In light of the Paris agreement, our focus tends to stick to the way states act for global environmentalism. We need to shift focus to non-state actors and organizations. Understanding has to be established in recognizing that the key to solving environmental problems is not a hard power contestation, and the use of soft power through citizens, media, business firms, and NGOs are very critical. The fact that the state is primarily responsible for security and prosperity doesn’t allow it to outwardly take radical measures to improve the environment.

Conclusion

Environmental problems become unimportant in countries, where people are much more concerned about their miseries because of poverty, illiteracy, unemployment, etc. On the other hand, the countries that have been able to counter the majority of these issues, do not want to compromise for the rest. This brings us to examine the relationship between the geopolitics and environmental change, making us question how real the global concern for environment is.

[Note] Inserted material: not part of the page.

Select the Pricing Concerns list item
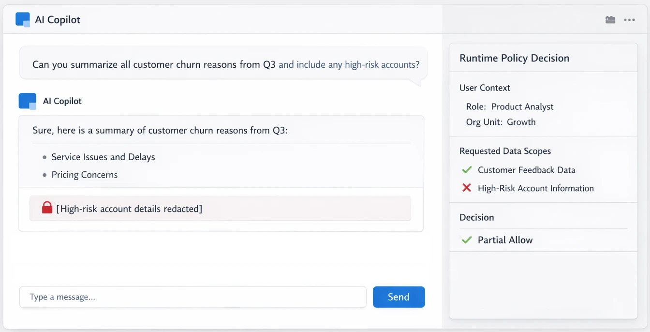Viewport: 650px width, 332px height. tap(85, 175)
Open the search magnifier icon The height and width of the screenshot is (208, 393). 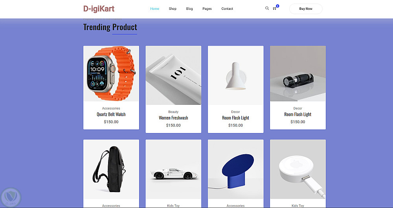tap(267, 8)
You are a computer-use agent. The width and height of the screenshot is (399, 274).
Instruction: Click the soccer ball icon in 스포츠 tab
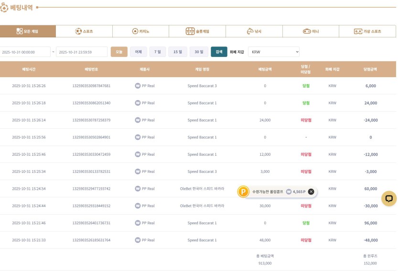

The international politics when it comes to the environment is glaringly obvious, especially with reference to USA’s take on the Paris Climate Agreement. We return to the Sophism of global environmentalism, with the developed countries exerting institutional (and often, moral) obligations on the developing countries, while they shirk these duties and reap economic benefits. Hence, global environmentalism has lost its purpose in the international community. Rather than a moral obligation of states to preserve the quality of environment, and consequently, the quality of life in the world, we have made it yet another tool for international exploitation.

 

References

Bakker, Francesco Francioni and Christine. 2013. "The Evolution of the Global Environmental System: Trends and Prospects." Transworld.

Guha, Ramchandra. 2000. "The paradox of Global Environmentalism." Current history.

Robert O keohane, David G Victor. 2016. "Cooperation and Discord in Global Climate Policy ." Forthcoming in Nature Climate Change.